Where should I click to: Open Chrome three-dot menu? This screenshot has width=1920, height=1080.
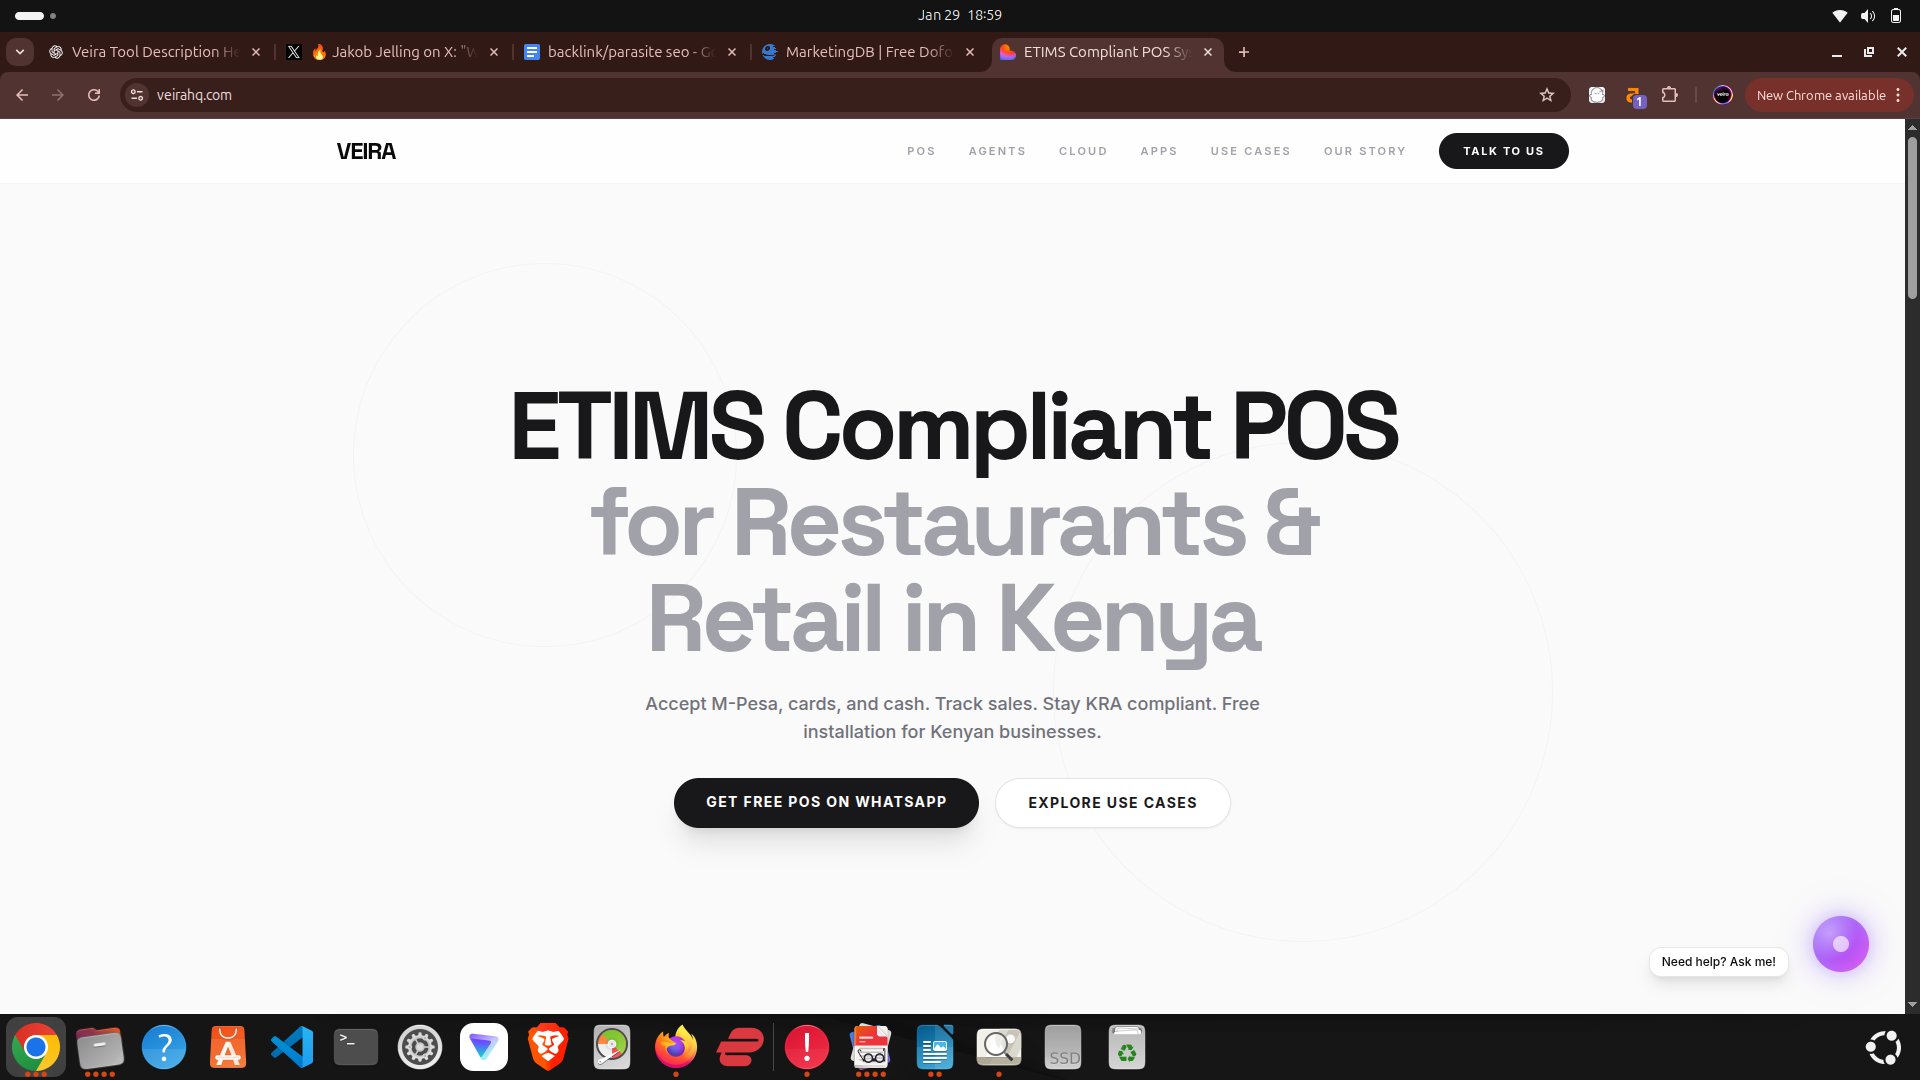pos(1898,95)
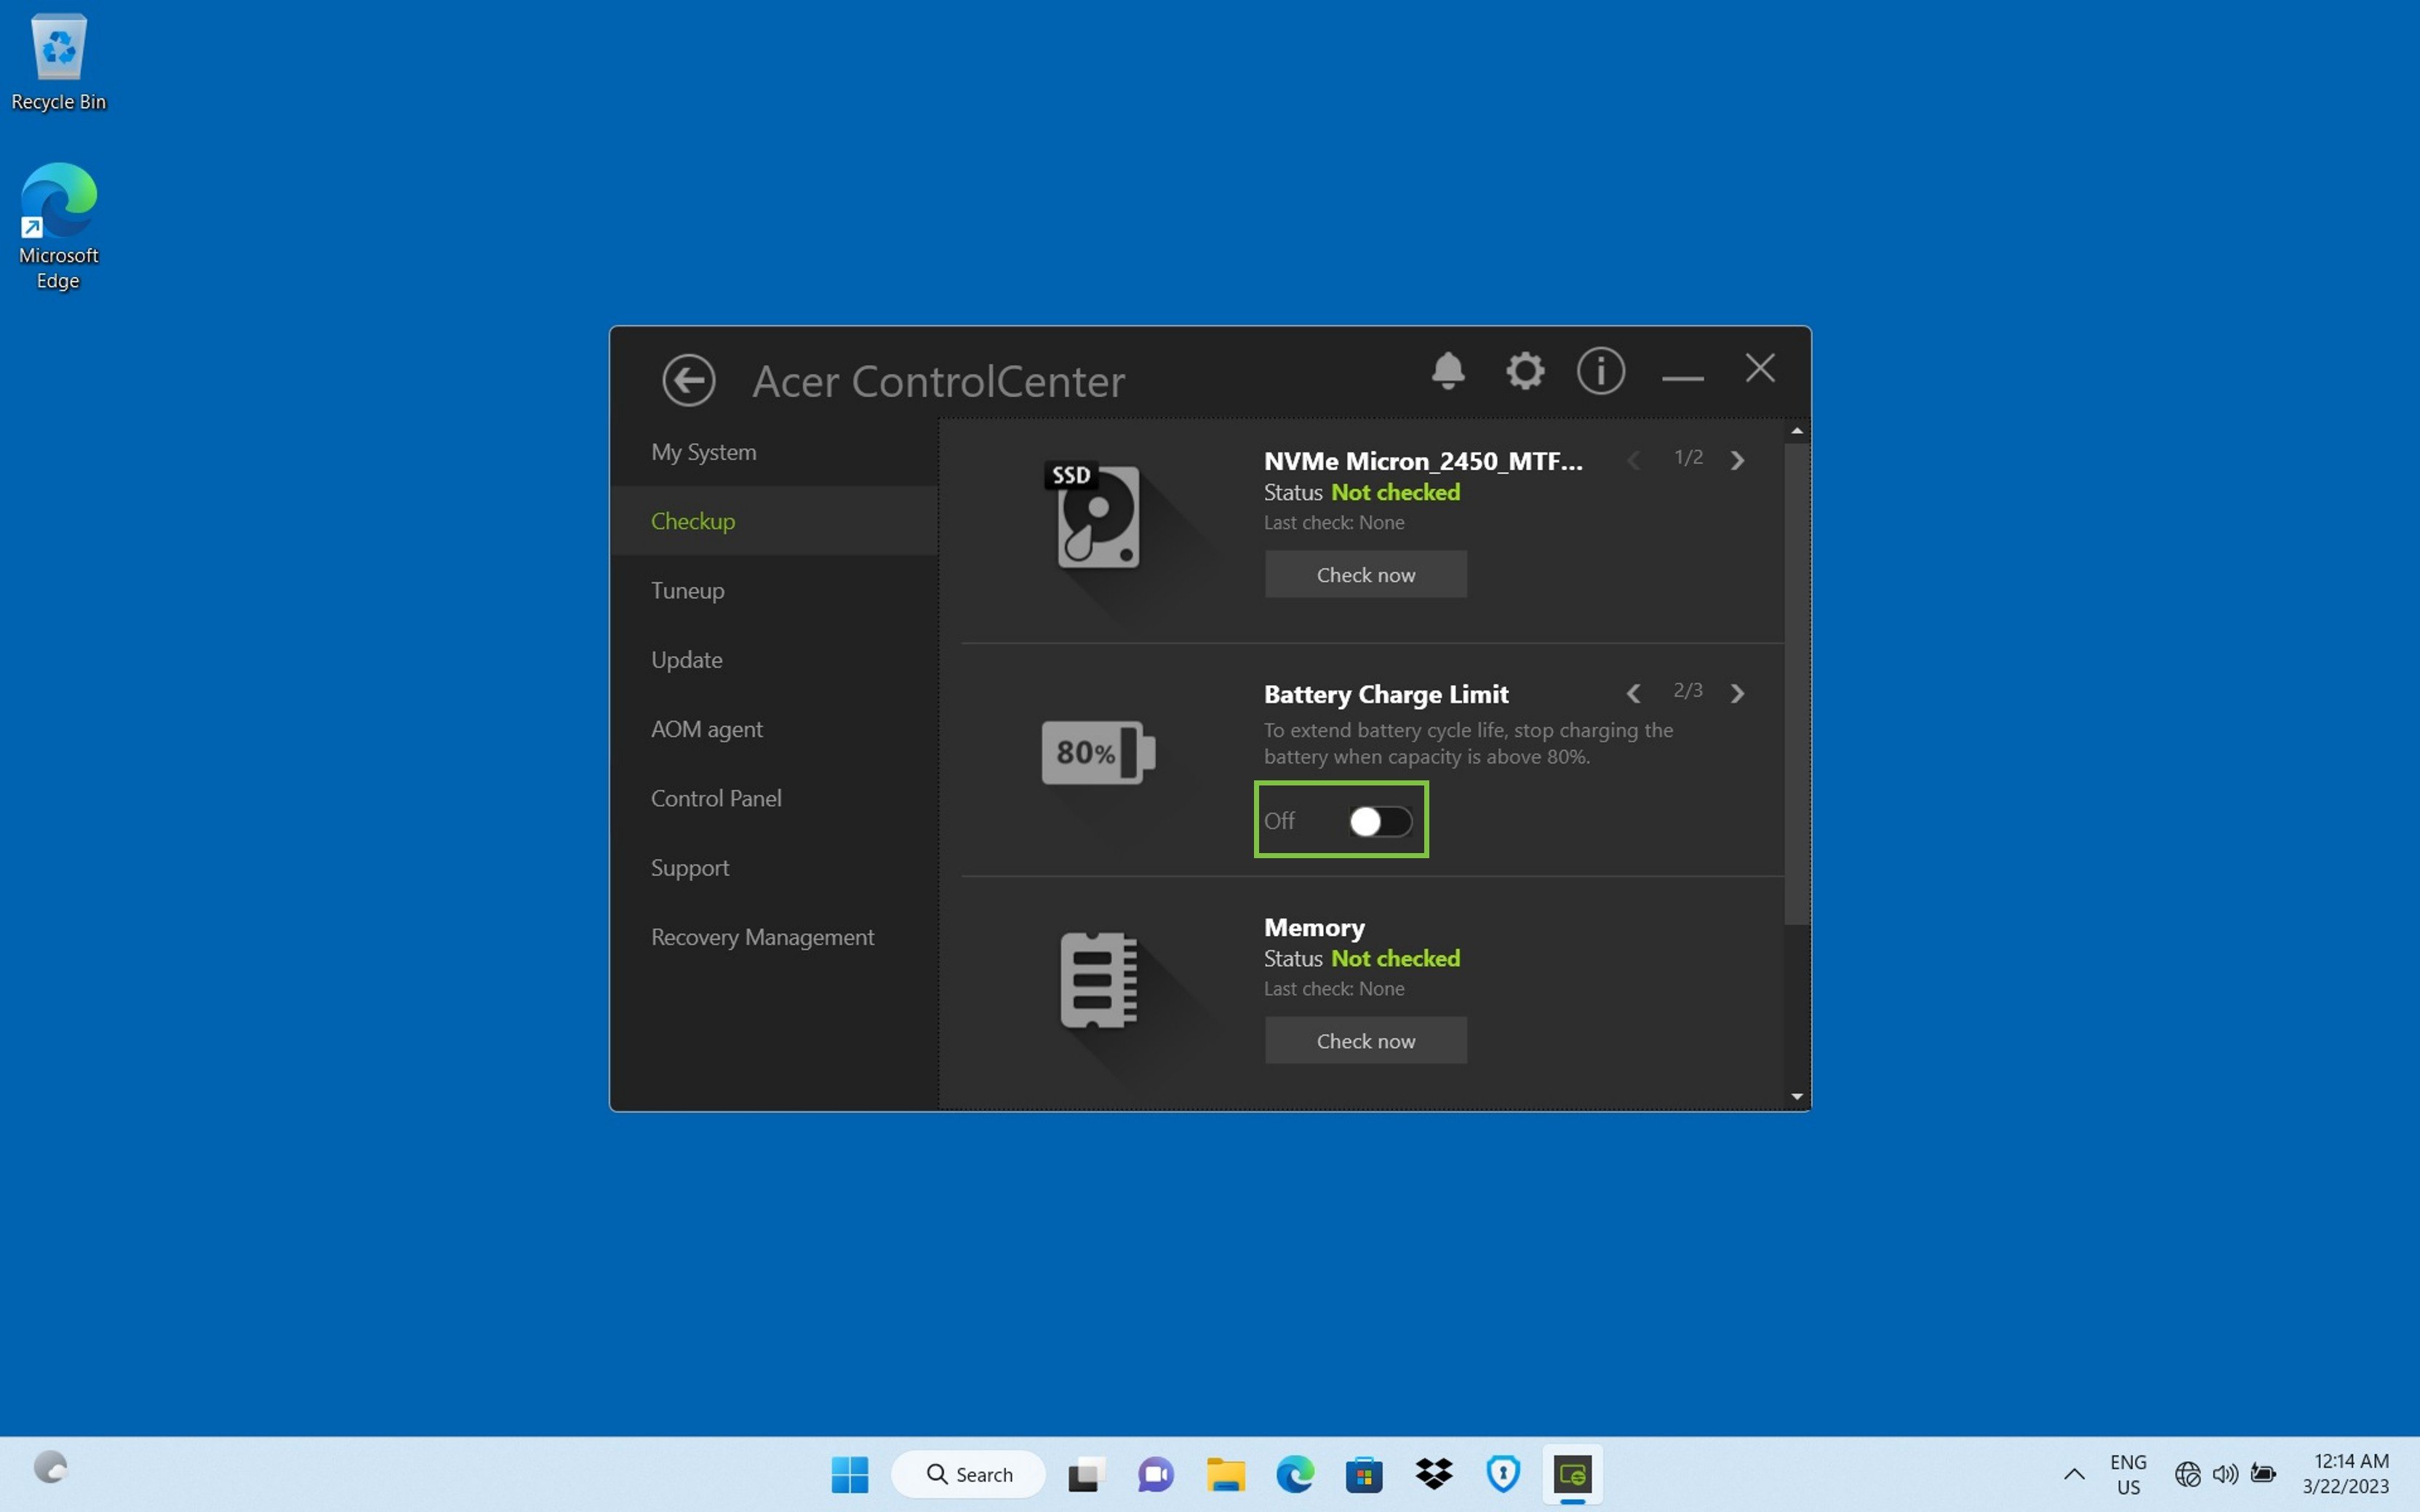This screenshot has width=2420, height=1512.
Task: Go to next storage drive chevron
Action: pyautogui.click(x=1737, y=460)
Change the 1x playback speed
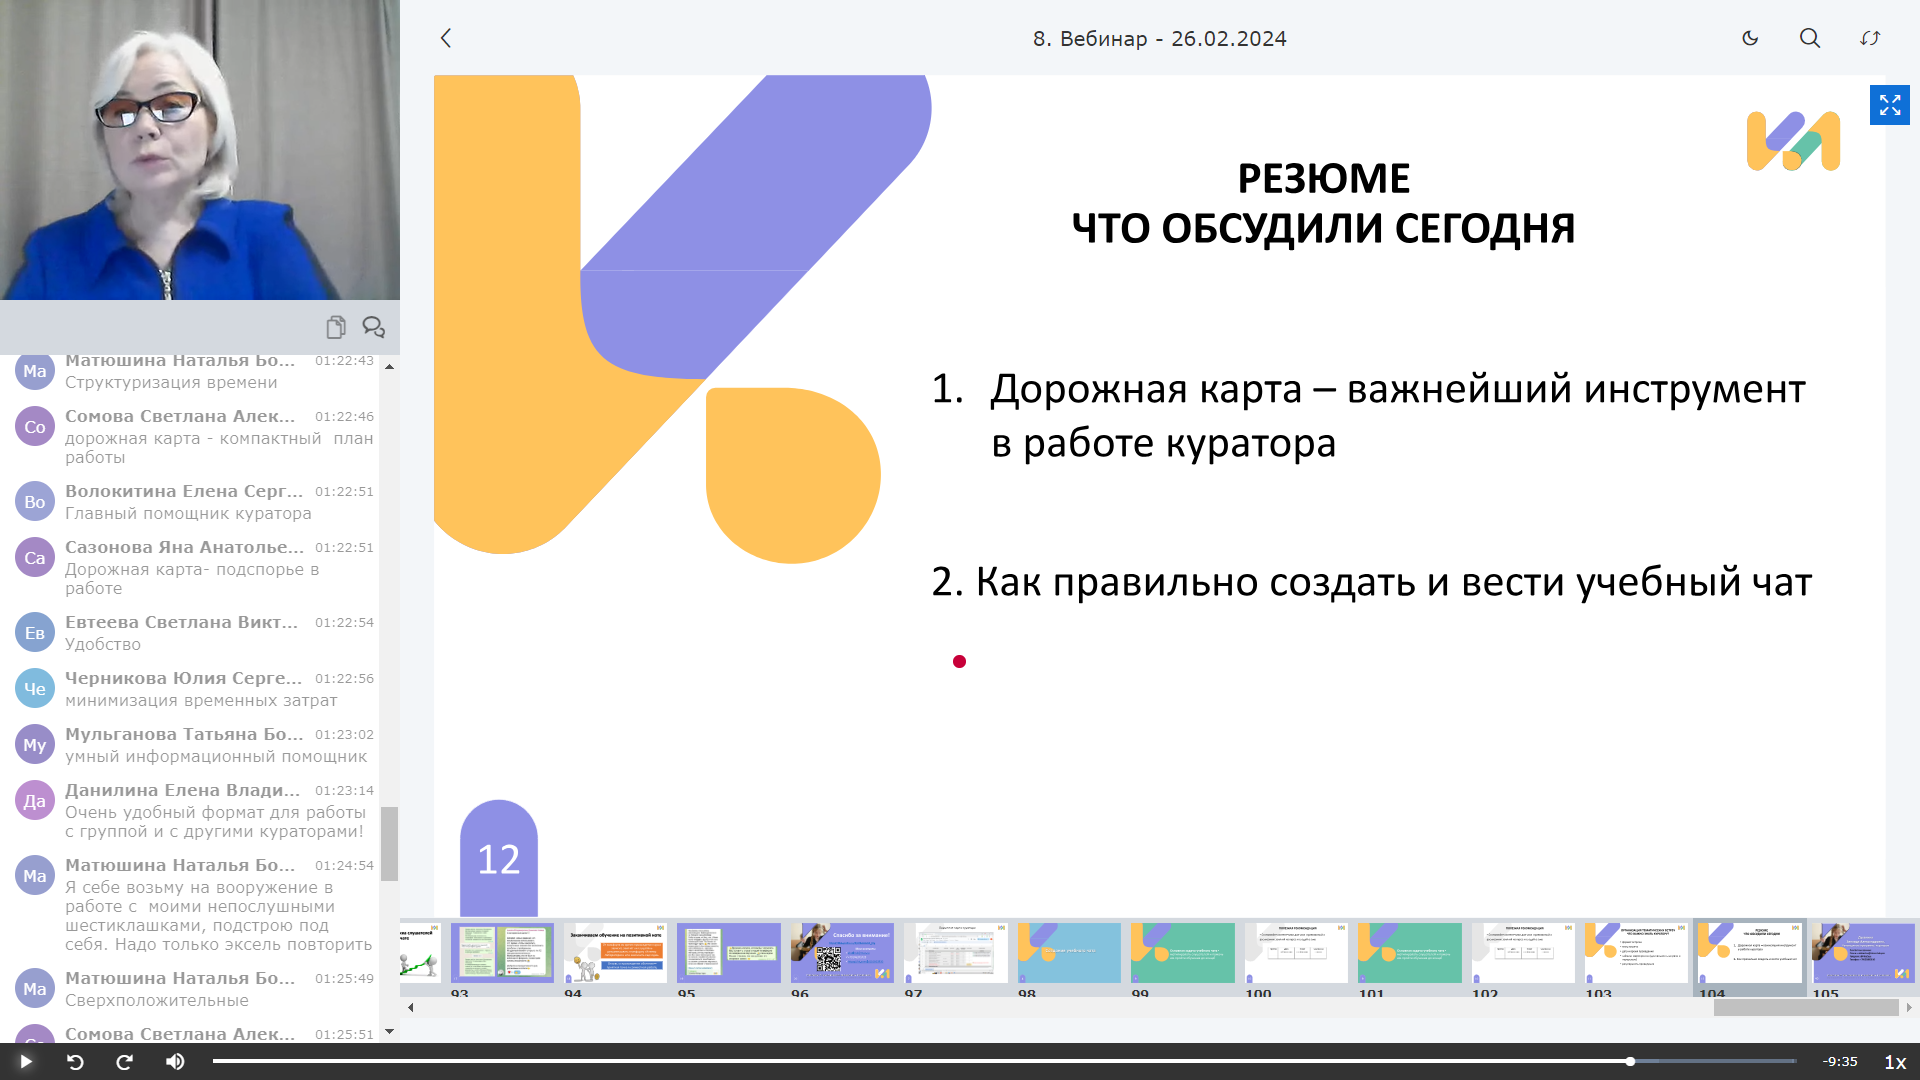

══════

**Task to complete:**
Please retype the material above exactly, and omit its images.

**Output of the exercise:**
Where should I click to: Open Chrome three-dot menu? This screenshot has width=1920, height=1080.
pos(1898,95)
This screenshot has width=2420, height=1512.
Task: Go to next storage drive chevron
Action: pyautogui.click(x=1737, y=460)
Change the 1x playback speed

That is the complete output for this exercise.